Convolutional Neural network computation of saliency maps. A model of artificial vision was used to predict the most salient areas in an image and test whether attention maps derived from digit-tracking and eye-tracking exploration data are sensitive to the same features in visual scenes. a Convolutional Neural Network architecture. The first five convolutional layers of the AlexNet Network were used for features map extraction, and features are linearly combined in the last layer to produce saliency maps (e.g., Fig. S4). b Hierarchical ordering of learned weights in the last layer of the convolutional neural network (CNN). X-axis denotes the 256 outputs while the Y-axis denotes the mean Pearson correlation between an individual channel and the measured saliency map. Each channel can be seen as a saliency map sensitive to a single feature class in the picture.
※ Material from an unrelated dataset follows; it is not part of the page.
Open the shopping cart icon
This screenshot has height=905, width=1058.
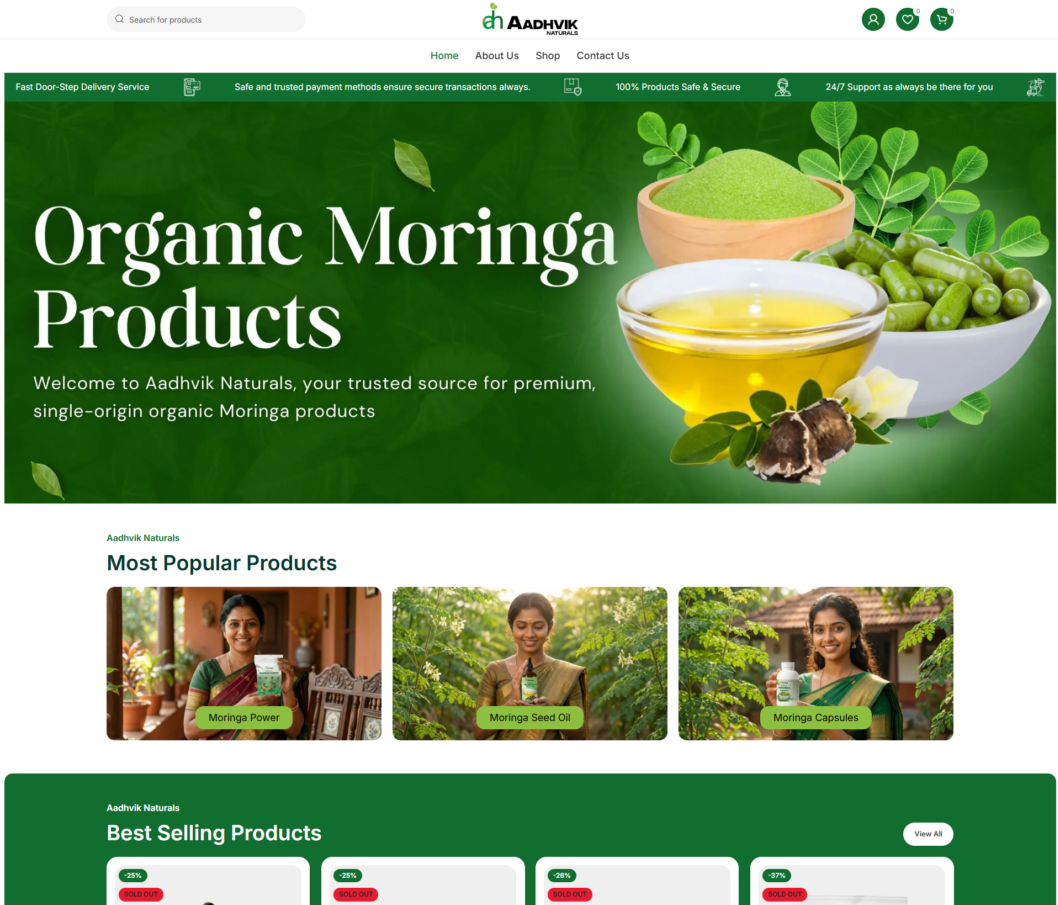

A strong positive correlation coefficient indicates a highly attractive feature while a strong negative correlation indicates a highly avoided feature. c Correlation between the weights learned using eye and digit-tracking (Set A r_pearson = 0.95, p < 1 × 10⁻¹²⁸–Set B r_pearson = 0.96, p < 1 × 10⁻¹⁴⁷). d High-level features are visualized by identifying in the picture database the most responsive pixels for the considered CNN channel. Example of the most attractive and the most avoided features corresponding to, respectively, the 3 most positively correlated and the 3 most negatively correlated channels of the CNN. Human explorations are particularly sensitive to eyes or eye-like areas, faces and highly contrasted details, while uniform areas with natural colors, textures, repetitive symbols are generally avoided.

Fig. 4

Atypical exploration behaviors recorded using digit-tracking. a Example of image exploration by a patient suffering from hemispatial neglect (Hemi. Neglect) due to right-parietal lobe damage following stroke and a control subject. The right panels represent the average spatial distribution of the explorations recorded for 32 images in a single examination session. The spatial attention bias can be precisely quantified: for the control subject, 49.6% of their exploration is on the right side of the display (corresponding to a Z-score of −0.1, centile 45, according to a reference population, N = 22), whereas for the patient, 82.7% of the exploration has been recorded on the right side of the display (corresponding to a Z-score of 9.8, centile > 99.999). b Exploration of an image with social content by a 14-year-old non-verbal autistic child compared to a neurotypical control subject. The patient adopts an exploration strategy which avoids human faces (red frame), whereas these are the most explored scene elements in the control population. Please note that original faces have been modified to hide individuals’ identity.

Fig. 5

Detection of abnormal visual explorations in autistic spectrum disorders (ASD). a Typical exploration behaviors observed in four subjects (two ASD and two control subjects), recorded with either eye-tracking or digit-tracking. High-functioning autistic patients (ASD) tend to adopt an atypical face exploration strategy that avoids the eye area. Note similarities in the explorations, even if they are recorded with different methods on different subjects. b Results of the group analyses: For each subject, a single score was calculated to quantify the neurotypicity of attention maps obtained in patients (N = 22) and control subjects (N = 22). Both methods (Eye-tracking and digit-tracking) detect anomalies in the attention maps of the ASD population (respectively p_eye < 0.0001 and p_digit < 0.00001–Wilcoxon rank-sum test) and are correlated (Spearman rho = 0.56 p < 0.0002). c Receiver Operating Characteristic (ROC) curves for ASD/CTRL classifications with the ‘exploration-neurotypicality score’. Please note that original faces have been modified to hide individuals’ identity.